Das Urteil ist noch nicht rechtskräftig. Beide Seiten haben einen Monat Zeit, Berufung einzulegen. Ob das geschieht, ist offen. Das Finanzministerium will erst die schriftliche Begründung abwarten. Es verwies am Freitag darauf, dass „den Klägern zu Recht ein vollumfänglicher Schadensersatz verwehrt wurde“. Somit habe sich „die grundsätzliche Rechtsposition des Finanzministeriums vor Gericht bestätigt“. Auch „die ehemaligen Staatssekretäre und nicht allein das Land als Arbeitgeber“ seien verantwortlich gewesen, „die steuerlichen Voraussetzungen für eine günstigere Versteuerung ihres geldwerten Vorteils aus der privaten Nutzung ihres Dienstwagens zu schaffen“.

Dagegen liegt den Klägern das Urteil durchaus im Magen.
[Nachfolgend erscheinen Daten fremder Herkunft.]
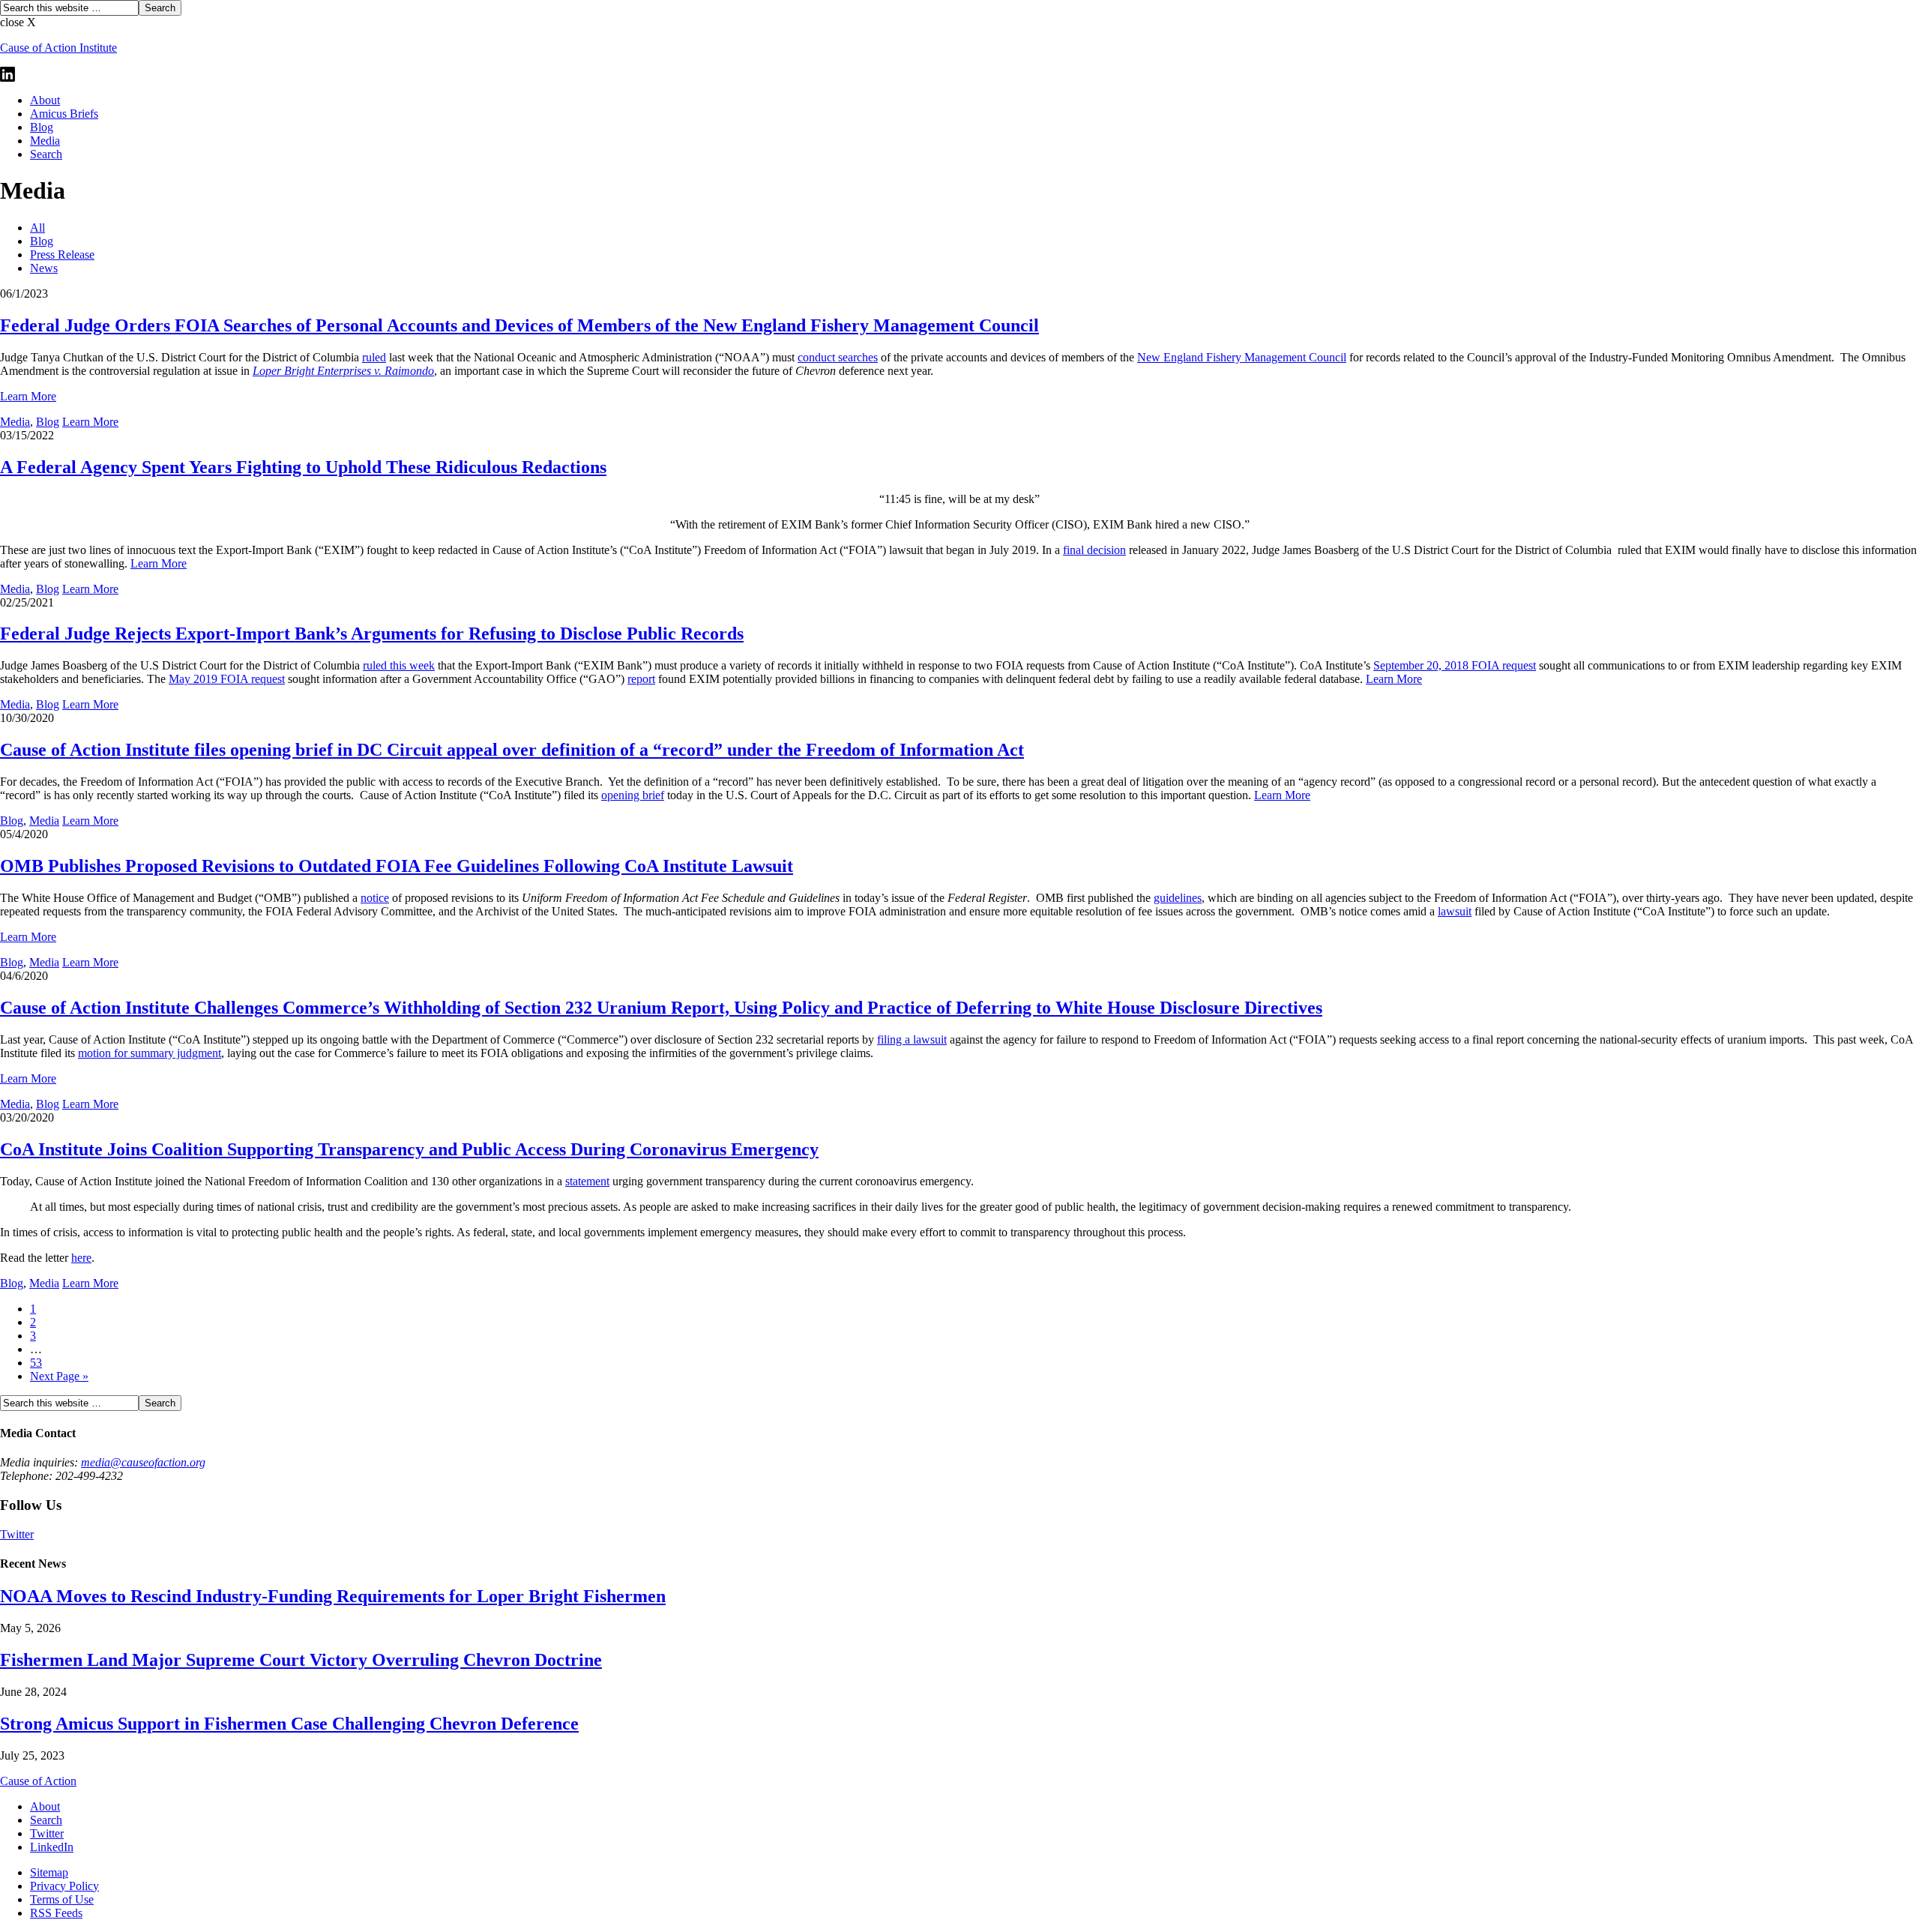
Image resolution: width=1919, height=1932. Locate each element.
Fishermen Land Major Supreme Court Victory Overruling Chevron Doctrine (301, 1660)
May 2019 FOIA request (227, 678)
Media (45, 140)
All (37, 227)
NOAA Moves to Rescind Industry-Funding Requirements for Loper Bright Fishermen (333, 1596)
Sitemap (49, 1872)
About (45, 100)
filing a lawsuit (912, 1039)
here (81, 1257)
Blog (41, 127)
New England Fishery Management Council (1241, 357)
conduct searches (838, 357)
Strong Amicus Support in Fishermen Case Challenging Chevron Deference (289, 1723)
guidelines (1178, 897)
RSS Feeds (56, 1913)
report (641, 678)
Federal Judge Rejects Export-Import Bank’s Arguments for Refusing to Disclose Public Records (372, 633)
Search (46, 154)
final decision (1094, 550)
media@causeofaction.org (143, 1462)
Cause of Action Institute (58, 47)
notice (375, 897)
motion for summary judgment (149, 1053)
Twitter (17, 1534)
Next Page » (59, 1376)
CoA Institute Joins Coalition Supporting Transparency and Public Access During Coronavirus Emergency (409, 1149)
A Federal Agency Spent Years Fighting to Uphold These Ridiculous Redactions (303, 467)
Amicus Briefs (64, 113)
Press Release (62, 254)
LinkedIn (51, 1847)
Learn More (28, 396)
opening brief (632, 795)
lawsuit (1454, 911)
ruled (374, 357)
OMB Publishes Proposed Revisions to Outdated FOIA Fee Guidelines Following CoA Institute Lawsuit (396, 866)
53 (36, 1362)
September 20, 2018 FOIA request (1454, 665)
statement (587, 1181)
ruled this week (399, 665)
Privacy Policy (64, 1886)
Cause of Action (38, 1781)
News (44, 268)
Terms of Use (62, 1899)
Sie sehen die alleinige Verantwortung beim Land, da der Regierungsfuhrpark dem Brandenburgischen Liegenschaftsbetrieb (BLB) – und damit dem Finanzministerium selbst – untersteht, dort die Fahrer angestellt sind, das Fahrtenbuchregime organisiert und kontrolliert wurde. Das Finanzministerium, das jahrelang selbst die Praxis zu verantworten hatte, hatte 2011 unter dem Linke-Minister Helmuth Markov nach der Dienstwagen–Affäre des dann zurückgetretenen Bildungsministers Holger Rupprecht (SPD) rückwirkend alle Fahrtenbücher der Jahre 2007 bis 2011 überprüfen lassen. Bei 191 Fahrtenbüchern, in 90 Prozent, wurden Mängel festgestellt.

Es geht nicht um eine Dienstwagen-Affäre, nicht um dienstlich abgerechnete Privatfahrten. Vielmehr waren in den Fahrtenbüchern bei Dienstfahrten häufig Fahrtziel, Anlass und besuchte Person nicht detailliert ausgewiesen – wie es Bürger und Unternehmen auch handhaben müssen. Markov hatte daraufhin alle Fahrtenbücher der Jahre 2007 bis 2011 für ungültig erklärt, mit der Folge von horrenden Steuernachforderungen. Denn den Finanzämtern wurden nachträglich „geldwerte Vorteile“ für die private Nutzung von Dienstwagen gemeldet, die pauschal berechnet wurden, nämlich ein Prozent des Listenpreises der PS-starken Wagen monatlich. Insgesamt wurden für Regierungsmitglieder „geldwerte Vorteile“ von einer Million Euro nachgemeldet. Die aktiven Minister zahlten zähneknirschend nach. Zwölf frühere Minister und Staatssekretäre – aber auch zwei aktive – gehen juristisch gegen die Praxis des Landes vor.